### DATASET
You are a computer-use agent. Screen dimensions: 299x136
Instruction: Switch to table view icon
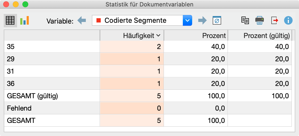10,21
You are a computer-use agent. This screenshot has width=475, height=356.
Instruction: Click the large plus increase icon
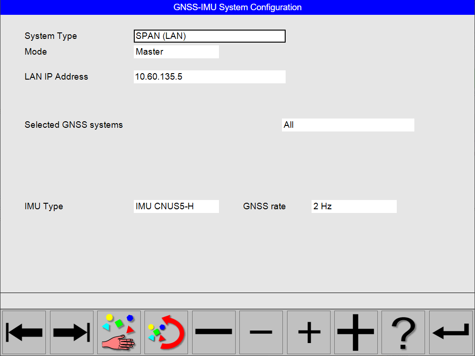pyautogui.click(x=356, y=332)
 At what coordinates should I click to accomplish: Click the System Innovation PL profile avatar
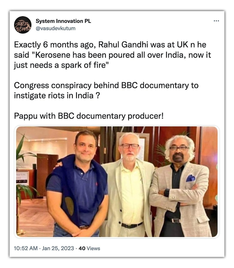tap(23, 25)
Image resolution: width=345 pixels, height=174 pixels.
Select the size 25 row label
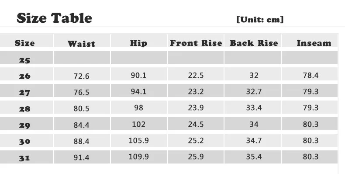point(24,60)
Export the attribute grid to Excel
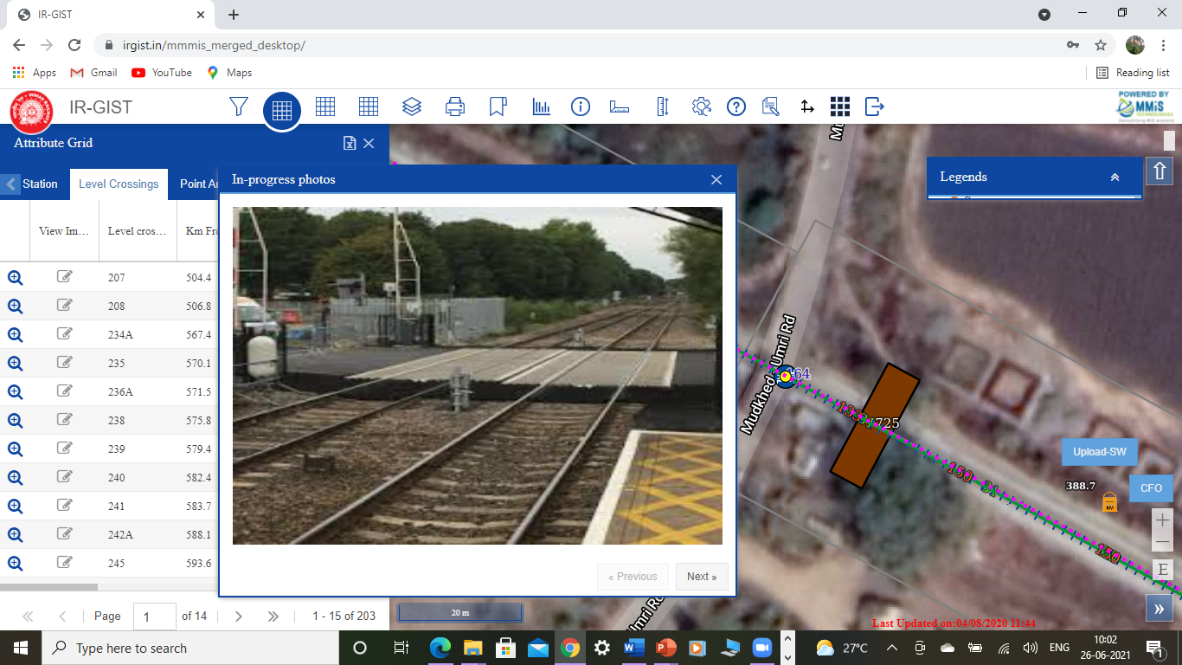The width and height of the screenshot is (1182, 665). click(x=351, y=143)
...
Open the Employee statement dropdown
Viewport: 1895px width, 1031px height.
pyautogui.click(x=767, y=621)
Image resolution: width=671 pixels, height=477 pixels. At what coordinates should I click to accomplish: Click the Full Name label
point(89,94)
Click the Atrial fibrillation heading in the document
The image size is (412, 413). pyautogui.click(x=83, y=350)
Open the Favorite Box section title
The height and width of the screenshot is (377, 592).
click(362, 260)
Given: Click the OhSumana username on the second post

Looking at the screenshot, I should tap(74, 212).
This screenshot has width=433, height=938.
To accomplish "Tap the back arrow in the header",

### SET PROBLEM
Copy out the records from the line that contains "You are a computer-use agent. Screen" through the line that contains "pyautogui.click(x=356, y=332)", including both of those lines, and leave the pictures out.

### REPLY
You are a computer-use agent. Screen dimensions: 299x136
Instruction: Switch to table view icon
10,21
You are a computer-use agent. This screenshot has width=475, height=356.
Instruction: Click the large plus increase icon
pyautogui.click(x=356, y=332)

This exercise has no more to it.